TEXTO FORNECIDO
■ ■ ■ ■ ■

O núcleo da UERJ publicou no primeiro número da revista, "Pesquisa de Campo", que traz um artigo sobre o negro no futebol. 
Outra publicação que retrata o preto no futebol é o número 22 da "Revista da USP".


Tomás Soares da Silva - Zizinho (1921-2002)


Com 19 gols o "Mestre Ziza", foi o artilheiro do Carioca de 1952, jogando pelo Bangu. Ninguém marcou mais que ele e o argentino Norberto Mendes em Campeonatos Sul Americanos, ao todo, foram dezessete gols. Os gols de Zizinho foram: dois em 1942; dois em 1945; cinco em 1946; cinco em 1949; um em 1953; dois em 1957. Sendo campeão sul americano em 1949.


Fausto dos Santos (1905-1939)


Edson Arantes do Nascimento - Pelé (1940)

■ ■ ■ ■ ■

LINHAS BRUTAS
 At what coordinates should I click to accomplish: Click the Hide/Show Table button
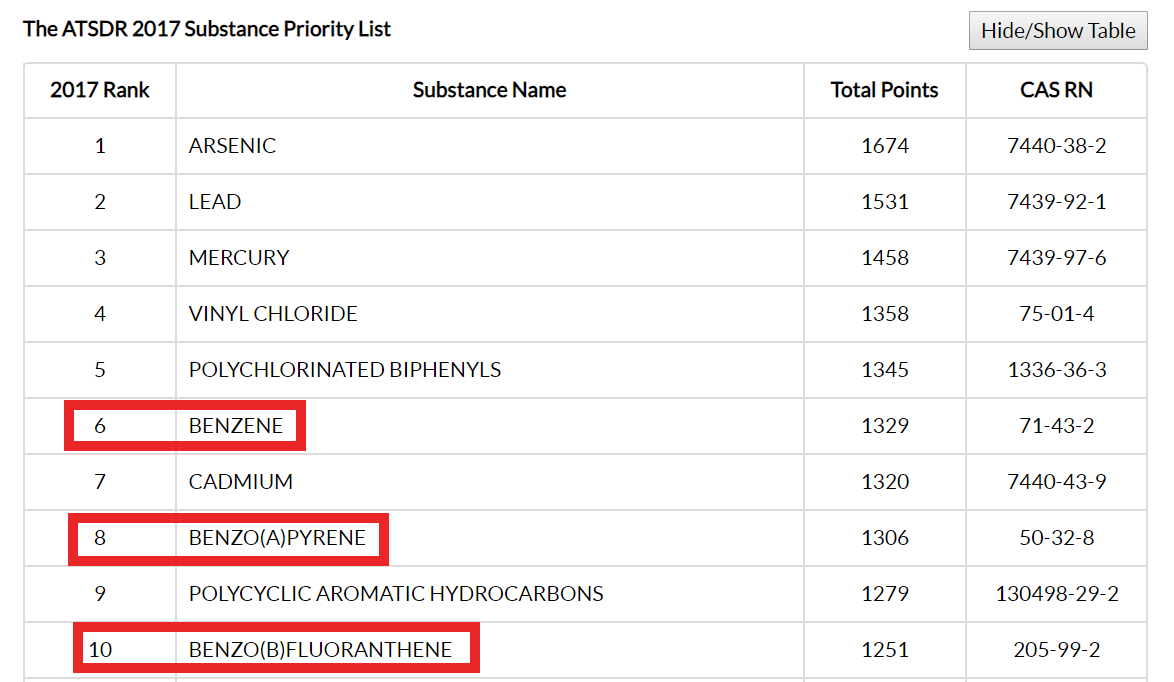[1058, 31]

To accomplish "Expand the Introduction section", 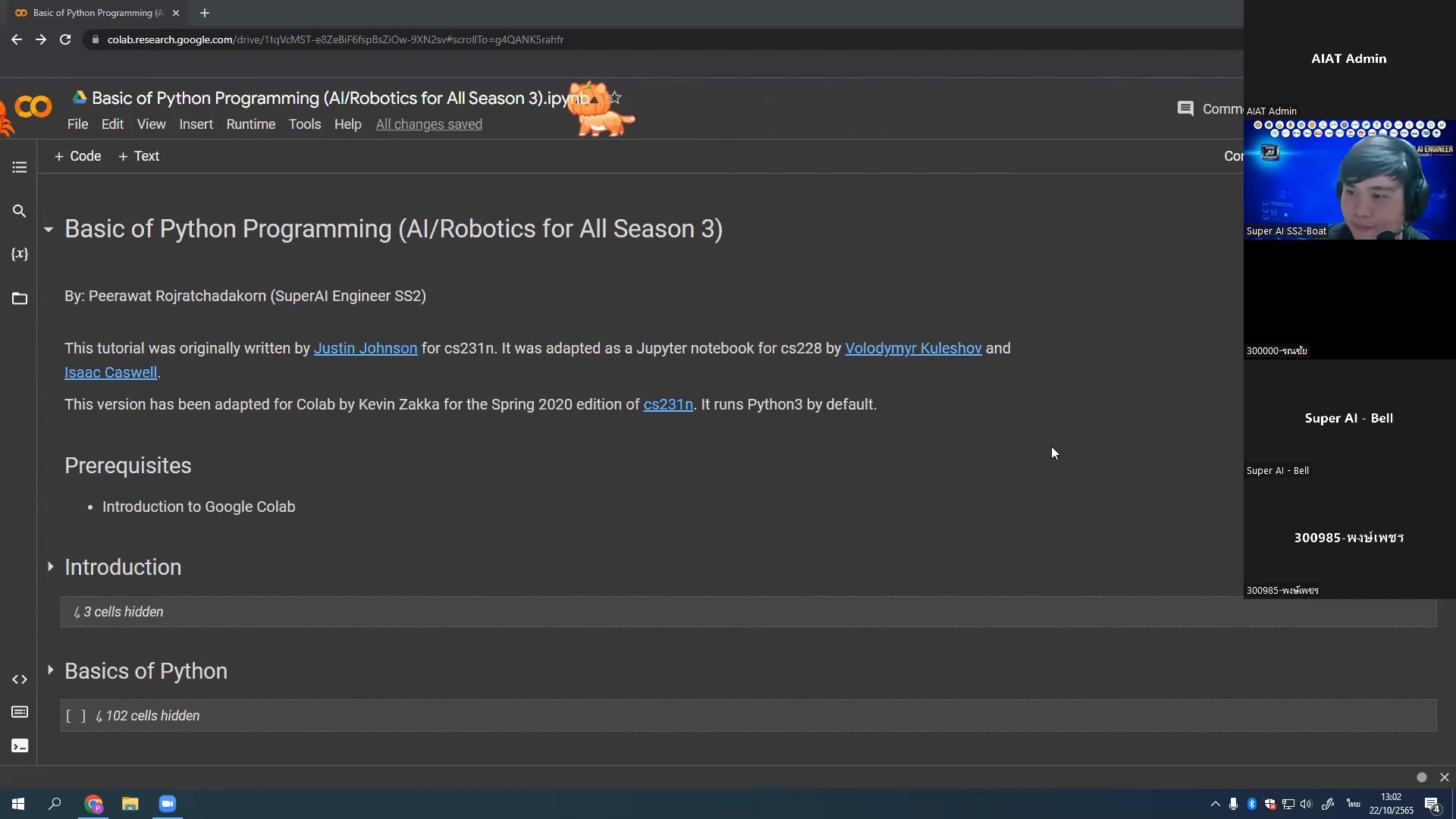I will [x=50, y=566].
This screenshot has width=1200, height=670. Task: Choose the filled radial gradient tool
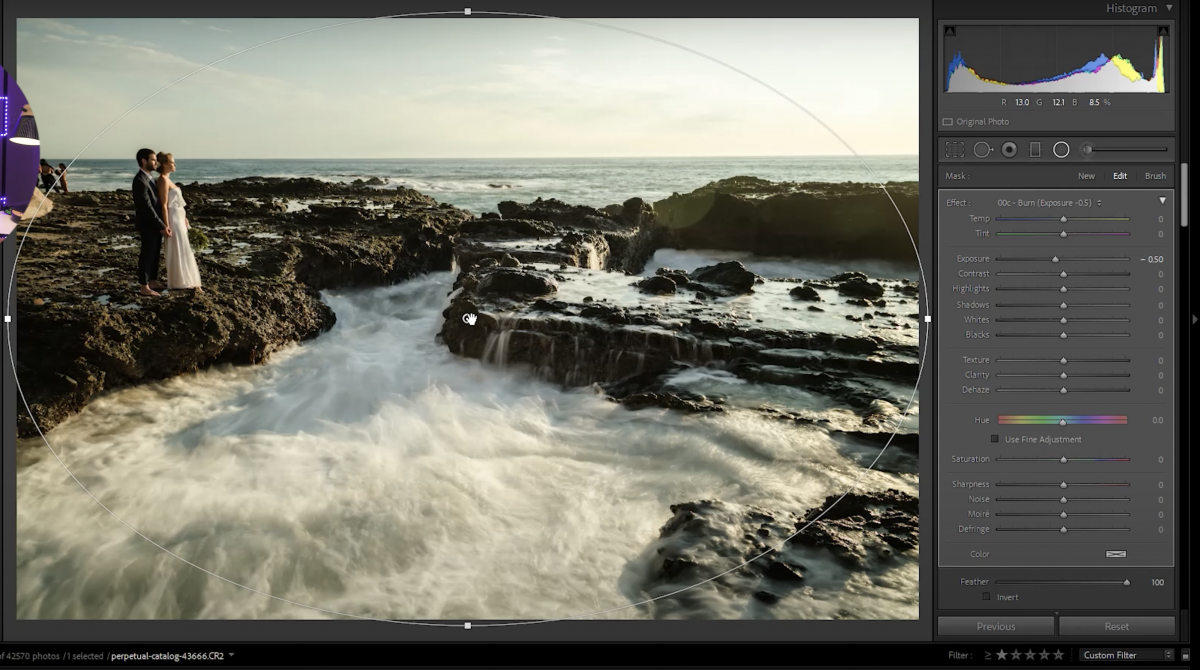click(1008, 149)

■ ■ ■ ■ ■

EXERCÍCIO PROPOSTO 1
Responda com base no texto sobre o negro no futebol:
(a) Qual número da "Revista da USP" retrata o preto no futebol?
(b) Por qual clube Zizinho jogava quando foi artilheiro do Carioca de 1952?
(c) Em que ano Zizinho foi campeão sul-americano?
EXERCÍCIO PROPOSTO 2
Escreva a continuação do texto sobre o negro no futebol a partir do ponto em que ele termina.
As linhas são material separado do texto sobre o negro no futebol.

RESPOSTA ESPERADA 1
(a) O número 22.
(b) Pelo Bangu.
(c) Em 1949.

RESPOSTA ESPERADA 2
O "Rei do Futebol" surgiu de forma fenomenal em 1957. Em sua carreira marcou 1279 gols, sendo artilheiro do Paulista 11 vezes; fez 58 gols em 1958, um recorde. Em 1964, ele fez 8 gols na goleada do Santos sobre o Botafogo de Ribeirão Preto por 11x0. Na seleção brasileira é o maior artilheiro com 97 gols. E no Santos é o maior goleador com 1091 gols. Foram 49 gols marcados contra o Corinthians, sendo o maior número de gols marcados contra um time. Além dos vários títulos paulistas, conquistou pelo Santos 5 Taças Brasil; duas Libertadores; e dois Mundiais Interclubes. Pela Seleção brasileira conquistou  três Copas do Mundo - 1958 (Suécia), 62 (Chile) e 70 (México).



Pelé também se consagrou com suas tabelas com "Coutinho"


Coutinho, o "Parceiro de Pelé", foi o centroavante santista entre 1960 e 1967. Possui uma ótima média de gols - chegou a média de 20 na campanha do tri-Paulista entre 1960 e 1962, nesse último ano marcou trinta e dois gols em vinte e duas partidas.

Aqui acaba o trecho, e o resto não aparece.